Your task.
Your answer should consist only of the lines below from the one with "This screenshot has height=863, width=1400." through the one with "Task: Check the select-all header checkbox", copied exactly.

++++ Given records ++++

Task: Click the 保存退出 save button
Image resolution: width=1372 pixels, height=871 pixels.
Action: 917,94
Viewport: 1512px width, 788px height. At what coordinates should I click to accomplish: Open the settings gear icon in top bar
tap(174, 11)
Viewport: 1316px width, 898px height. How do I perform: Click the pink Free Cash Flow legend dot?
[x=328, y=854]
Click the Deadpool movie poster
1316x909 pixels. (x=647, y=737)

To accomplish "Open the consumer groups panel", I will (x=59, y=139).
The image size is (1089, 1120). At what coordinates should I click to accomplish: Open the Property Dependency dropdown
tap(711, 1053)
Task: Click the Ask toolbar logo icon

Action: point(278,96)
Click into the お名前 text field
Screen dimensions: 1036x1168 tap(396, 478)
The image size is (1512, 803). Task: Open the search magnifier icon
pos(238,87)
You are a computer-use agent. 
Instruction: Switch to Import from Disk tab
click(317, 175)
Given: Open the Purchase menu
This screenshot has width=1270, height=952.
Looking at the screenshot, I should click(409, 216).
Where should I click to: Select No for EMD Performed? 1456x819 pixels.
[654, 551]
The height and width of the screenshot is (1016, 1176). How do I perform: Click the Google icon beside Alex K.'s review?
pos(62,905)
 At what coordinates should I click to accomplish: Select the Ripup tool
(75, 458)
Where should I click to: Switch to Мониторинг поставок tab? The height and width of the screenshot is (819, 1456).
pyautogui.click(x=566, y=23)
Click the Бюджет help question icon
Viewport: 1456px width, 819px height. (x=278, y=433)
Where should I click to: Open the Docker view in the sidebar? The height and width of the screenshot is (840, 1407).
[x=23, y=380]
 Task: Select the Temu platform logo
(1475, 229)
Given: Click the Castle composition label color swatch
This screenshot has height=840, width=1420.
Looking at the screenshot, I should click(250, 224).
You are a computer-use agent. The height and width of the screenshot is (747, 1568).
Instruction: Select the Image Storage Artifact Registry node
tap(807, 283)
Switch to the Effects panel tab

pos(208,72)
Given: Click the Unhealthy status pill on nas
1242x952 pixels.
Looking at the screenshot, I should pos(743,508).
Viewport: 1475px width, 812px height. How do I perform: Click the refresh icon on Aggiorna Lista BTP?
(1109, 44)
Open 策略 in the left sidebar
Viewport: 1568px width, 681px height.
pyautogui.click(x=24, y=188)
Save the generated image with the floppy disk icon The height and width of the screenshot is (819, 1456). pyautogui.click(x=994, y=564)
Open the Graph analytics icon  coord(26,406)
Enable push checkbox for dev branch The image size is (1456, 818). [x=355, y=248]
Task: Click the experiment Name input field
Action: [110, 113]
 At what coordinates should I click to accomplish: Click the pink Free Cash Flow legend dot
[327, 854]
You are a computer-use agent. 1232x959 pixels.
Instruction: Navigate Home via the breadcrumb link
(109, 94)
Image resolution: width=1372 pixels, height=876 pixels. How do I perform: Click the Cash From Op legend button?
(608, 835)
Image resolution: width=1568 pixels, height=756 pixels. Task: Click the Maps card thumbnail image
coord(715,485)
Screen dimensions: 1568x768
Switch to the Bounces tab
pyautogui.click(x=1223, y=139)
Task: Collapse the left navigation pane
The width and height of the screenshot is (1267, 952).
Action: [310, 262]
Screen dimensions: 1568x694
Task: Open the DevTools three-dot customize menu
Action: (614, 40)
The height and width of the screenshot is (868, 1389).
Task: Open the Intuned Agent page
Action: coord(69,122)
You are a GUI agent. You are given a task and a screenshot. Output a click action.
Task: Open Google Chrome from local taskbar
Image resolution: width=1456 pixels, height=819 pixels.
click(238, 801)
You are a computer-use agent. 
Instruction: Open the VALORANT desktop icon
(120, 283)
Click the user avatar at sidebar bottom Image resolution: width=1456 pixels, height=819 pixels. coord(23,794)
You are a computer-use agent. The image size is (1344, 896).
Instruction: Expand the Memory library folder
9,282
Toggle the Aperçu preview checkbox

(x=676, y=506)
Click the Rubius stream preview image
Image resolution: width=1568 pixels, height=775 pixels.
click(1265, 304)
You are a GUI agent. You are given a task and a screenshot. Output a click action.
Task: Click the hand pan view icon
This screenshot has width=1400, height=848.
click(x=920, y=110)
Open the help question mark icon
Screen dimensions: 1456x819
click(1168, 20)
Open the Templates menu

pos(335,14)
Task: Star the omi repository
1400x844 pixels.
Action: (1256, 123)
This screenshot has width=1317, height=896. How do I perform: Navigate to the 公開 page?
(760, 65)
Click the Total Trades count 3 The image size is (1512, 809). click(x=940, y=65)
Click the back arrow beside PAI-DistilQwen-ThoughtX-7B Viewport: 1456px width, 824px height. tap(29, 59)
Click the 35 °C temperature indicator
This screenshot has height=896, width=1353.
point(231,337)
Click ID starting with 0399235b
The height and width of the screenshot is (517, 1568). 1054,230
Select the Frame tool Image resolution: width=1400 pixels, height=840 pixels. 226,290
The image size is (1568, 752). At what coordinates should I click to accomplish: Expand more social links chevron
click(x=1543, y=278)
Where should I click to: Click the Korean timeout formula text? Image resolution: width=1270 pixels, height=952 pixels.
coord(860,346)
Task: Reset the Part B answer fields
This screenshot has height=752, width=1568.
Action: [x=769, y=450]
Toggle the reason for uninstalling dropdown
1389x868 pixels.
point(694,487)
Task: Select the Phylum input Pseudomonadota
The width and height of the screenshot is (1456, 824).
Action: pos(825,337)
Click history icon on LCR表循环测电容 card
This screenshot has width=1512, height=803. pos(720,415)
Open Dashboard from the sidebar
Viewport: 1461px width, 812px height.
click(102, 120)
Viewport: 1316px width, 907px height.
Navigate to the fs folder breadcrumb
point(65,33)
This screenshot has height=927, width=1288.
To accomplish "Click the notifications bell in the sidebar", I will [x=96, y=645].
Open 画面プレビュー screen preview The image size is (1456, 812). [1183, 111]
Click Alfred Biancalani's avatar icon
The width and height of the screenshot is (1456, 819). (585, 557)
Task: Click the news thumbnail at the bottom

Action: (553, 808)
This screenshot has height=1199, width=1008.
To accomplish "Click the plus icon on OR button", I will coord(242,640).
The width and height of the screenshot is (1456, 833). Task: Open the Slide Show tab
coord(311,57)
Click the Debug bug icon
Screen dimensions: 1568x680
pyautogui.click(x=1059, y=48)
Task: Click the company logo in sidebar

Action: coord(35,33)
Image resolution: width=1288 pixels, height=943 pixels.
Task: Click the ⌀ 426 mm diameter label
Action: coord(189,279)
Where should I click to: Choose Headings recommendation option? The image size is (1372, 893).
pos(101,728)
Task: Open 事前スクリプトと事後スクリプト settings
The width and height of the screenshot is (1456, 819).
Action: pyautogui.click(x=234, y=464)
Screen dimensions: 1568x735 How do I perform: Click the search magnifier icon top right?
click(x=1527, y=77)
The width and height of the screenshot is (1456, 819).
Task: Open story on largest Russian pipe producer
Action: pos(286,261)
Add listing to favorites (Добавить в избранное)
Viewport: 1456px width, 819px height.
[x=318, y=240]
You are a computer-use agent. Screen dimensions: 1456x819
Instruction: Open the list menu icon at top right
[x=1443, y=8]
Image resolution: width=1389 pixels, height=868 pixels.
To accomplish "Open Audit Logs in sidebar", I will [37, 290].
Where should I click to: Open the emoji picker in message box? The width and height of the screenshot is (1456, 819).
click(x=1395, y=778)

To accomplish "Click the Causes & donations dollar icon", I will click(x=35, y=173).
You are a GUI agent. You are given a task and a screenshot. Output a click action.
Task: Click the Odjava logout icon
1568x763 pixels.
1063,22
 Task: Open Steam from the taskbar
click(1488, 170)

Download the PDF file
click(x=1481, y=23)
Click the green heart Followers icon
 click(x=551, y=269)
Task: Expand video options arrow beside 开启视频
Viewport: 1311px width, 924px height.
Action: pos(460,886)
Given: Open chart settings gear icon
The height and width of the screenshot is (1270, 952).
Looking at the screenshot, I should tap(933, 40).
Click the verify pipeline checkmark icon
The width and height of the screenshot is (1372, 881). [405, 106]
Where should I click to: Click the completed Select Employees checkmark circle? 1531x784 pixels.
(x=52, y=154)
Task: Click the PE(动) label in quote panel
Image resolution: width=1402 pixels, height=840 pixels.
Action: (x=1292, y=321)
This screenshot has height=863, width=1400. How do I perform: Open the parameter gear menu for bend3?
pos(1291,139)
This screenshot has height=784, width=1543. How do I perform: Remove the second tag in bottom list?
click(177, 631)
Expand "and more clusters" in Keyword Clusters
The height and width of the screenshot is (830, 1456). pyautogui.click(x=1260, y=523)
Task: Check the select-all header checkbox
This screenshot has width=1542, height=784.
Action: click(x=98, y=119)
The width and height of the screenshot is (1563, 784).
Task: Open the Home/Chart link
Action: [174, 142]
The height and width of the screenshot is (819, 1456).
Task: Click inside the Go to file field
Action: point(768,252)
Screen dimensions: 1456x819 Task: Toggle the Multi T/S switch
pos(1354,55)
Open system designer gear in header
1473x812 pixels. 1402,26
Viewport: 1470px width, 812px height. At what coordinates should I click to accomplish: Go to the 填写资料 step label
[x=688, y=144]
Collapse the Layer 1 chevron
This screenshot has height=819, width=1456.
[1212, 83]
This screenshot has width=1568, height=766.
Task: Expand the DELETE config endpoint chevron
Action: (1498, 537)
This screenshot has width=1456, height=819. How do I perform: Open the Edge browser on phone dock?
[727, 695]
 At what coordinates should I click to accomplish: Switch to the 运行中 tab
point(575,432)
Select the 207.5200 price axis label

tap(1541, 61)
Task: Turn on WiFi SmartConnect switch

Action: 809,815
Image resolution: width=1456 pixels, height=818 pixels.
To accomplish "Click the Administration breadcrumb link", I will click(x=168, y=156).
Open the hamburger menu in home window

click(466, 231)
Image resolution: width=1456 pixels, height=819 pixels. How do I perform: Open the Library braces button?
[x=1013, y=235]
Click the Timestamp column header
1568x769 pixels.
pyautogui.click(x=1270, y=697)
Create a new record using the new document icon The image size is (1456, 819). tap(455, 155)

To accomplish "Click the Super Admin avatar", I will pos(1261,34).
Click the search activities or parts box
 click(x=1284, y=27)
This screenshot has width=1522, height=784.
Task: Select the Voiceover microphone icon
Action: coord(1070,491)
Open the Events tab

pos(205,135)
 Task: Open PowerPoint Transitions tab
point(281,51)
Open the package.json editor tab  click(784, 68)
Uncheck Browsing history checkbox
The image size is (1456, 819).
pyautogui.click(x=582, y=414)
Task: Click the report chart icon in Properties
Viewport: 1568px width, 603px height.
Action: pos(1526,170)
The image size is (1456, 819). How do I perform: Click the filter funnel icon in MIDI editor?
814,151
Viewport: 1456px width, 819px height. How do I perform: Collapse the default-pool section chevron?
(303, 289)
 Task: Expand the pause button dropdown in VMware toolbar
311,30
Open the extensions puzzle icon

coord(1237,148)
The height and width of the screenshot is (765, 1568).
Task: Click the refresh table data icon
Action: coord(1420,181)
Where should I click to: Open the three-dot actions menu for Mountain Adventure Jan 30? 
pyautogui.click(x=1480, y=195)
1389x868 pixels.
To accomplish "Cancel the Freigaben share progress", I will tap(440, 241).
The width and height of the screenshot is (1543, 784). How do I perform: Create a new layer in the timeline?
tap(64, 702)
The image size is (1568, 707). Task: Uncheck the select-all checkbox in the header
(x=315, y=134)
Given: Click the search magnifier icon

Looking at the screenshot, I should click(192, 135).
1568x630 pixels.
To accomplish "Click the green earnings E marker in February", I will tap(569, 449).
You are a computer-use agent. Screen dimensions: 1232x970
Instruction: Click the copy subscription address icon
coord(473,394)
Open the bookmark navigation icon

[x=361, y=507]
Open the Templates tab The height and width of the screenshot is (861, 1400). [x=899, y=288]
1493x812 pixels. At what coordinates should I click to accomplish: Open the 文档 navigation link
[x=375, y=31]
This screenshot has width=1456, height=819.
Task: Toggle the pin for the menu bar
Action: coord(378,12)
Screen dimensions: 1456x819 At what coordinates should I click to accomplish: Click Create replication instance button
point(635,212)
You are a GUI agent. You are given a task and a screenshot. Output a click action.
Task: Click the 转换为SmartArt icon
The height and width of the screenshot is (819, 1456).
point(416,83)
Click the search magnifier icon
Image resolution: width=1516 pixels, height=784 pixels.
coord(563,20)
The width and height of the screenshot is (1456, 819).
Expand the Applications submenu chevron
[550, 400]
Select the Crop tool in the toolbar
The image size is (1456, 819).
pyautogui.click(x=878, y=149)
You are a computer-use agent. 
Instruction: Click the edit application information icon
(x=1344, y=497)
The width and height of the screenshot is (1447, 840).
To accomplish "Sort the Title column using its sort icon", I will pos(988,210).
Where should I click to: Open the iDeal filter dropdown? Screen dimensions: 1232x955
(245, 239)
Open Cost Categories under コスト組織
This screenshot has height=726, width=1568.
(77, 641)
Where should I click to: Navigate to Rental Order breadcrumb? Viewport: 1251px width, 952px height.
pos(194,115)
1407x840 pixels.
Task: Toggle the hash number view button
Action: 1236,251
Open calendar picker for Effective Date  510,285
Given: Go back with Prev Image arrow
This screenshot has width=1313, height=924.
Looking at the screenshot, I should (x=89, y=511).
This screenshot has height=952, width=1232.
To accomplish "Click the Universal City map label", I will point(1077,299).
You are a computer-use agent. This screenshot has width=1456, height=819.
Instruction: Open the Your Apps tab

++++

Reply.
This screenshot has height=863, width=1400. How do I perform: Open the parameter gear menu for bend3?
pos(1291,139)
This screenshot has height=784, width=1543. How do I perform: Remove the second tag in bottom list?
click(177, 631)
Expand "and more clusters" in Keyword Clusters
The height and width of the screenshot is (830, 1456). pyautogui.click(x=1260, y=523)
Task: Check the select-all header checkbox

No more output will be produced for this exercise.